The following Matlab project contains the source code and Matlab examples used for legendre polynomial . Function to calculate Legendre orthogonal polynomials; polynomial coefficients are also provided by the function. Input argument X can be of any dimension, but the function provides only the polynomial of requested order.

# Hermite polynomial h of ordder n and argument x in matlab

The following Matlab project contains the source code and Matlab examples used for hermite polynomial h of ordder n and argument x . Function to calculate the Hermite orthogonal polynomials H; polynomial coefficients are also provided by the function. Input argument X can be of any dimension, but the function provides only the polynomial of requested order.

# Jacobi polynomial for order n and argument x. in matlab

The following Matlab project contains the source code and Matlab examples used for jacobi polynomial for order n and argument x. . Function to calculate Jacobi orthogonal polynomials; polynomial coefficients are also provided by the function. Input argument X can be of any dimension, but the function provides only the polynomial of requested order.

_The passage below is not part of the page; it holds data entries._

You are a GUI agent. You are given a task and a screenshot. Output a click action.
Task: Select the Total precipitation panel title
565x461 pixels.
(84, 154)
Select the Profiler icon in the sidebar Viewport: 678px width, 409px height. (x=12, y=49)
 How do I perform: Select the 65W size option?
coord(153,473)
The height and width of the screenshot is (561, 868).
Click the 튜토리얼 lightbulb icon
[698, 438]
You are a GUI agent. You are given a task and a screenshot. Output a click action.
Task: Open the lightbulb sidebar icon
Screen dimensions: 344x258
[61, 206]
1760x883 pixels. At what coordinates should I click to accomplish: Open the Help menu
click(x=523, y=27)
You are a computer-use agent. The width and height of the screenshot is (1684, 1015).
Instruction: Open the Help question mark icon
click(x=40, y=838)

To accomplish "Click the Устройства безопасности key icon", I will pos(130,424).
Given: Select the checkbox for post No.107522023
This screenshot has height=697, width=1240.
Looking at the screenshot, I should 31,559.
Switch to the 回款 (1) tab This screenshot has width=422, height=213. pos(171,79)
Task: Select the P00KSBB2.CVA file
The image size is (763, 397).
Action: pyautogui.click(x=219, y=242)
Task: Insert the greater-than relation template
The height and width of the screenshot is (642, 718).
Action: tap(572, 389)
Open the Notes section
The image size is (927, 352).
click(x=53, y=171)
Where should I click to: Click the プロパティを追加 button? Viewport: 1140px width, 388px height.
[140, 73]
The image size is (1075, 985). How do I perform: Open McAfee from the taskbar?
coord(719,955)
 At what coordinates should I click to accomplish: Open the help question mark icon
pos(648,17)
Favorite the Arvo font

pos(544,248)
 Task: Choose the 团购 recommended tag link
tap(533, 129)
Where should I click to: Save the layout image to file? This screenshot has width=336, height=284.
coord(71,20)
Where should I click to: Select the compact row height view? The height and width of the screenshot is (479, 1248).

# Laguerre polynomial for order n and argument x. in matlab

The following Matlab project contains the source code and Matlab examples used for laguerre polynomial for order n and argument x. . Function to calculate the Laguerre orthogonal polynomials; polynomial coefficients are also provided by the function. Input argument X can be of any dimension, but the function provides only the polynomial of requested order.

# Gegenbauer (ultraspherical) orthogonal polynomial in matlab

The following Matlab project contains the source code and Matlab examples used for gegenbauer (ultraspherical) orthogonal polynomial . Function to calculate Gegenbauer (ultraspherical) orthogonal polynomials; polynomial coefficients are also provided by the function. Input argument X can be of any dimension, but the function provides only the polynomial of requested order.

# Chebyshev to jacobi conversion in matlab

The following Matlab project contains the source code and Matlab examples used for chebyshev to jacobi conversion. Given a Chebyshev polynomial expansion where the coefficients are stored in a column vector, this script computes the expansion in terms of Jacobi polynomials. Useful for spectral methods.

# Jacobi to chebyshev conversion in matlab

The following Matlab project contains the source code and Matlab examples used for jacobi to chebyshev conversion. Given a Jacobi polynomial expansion where the coefficients are stored in a column vector, this script computes the expansion in terms of Chebyshev polynomials. Useful for spectral methods.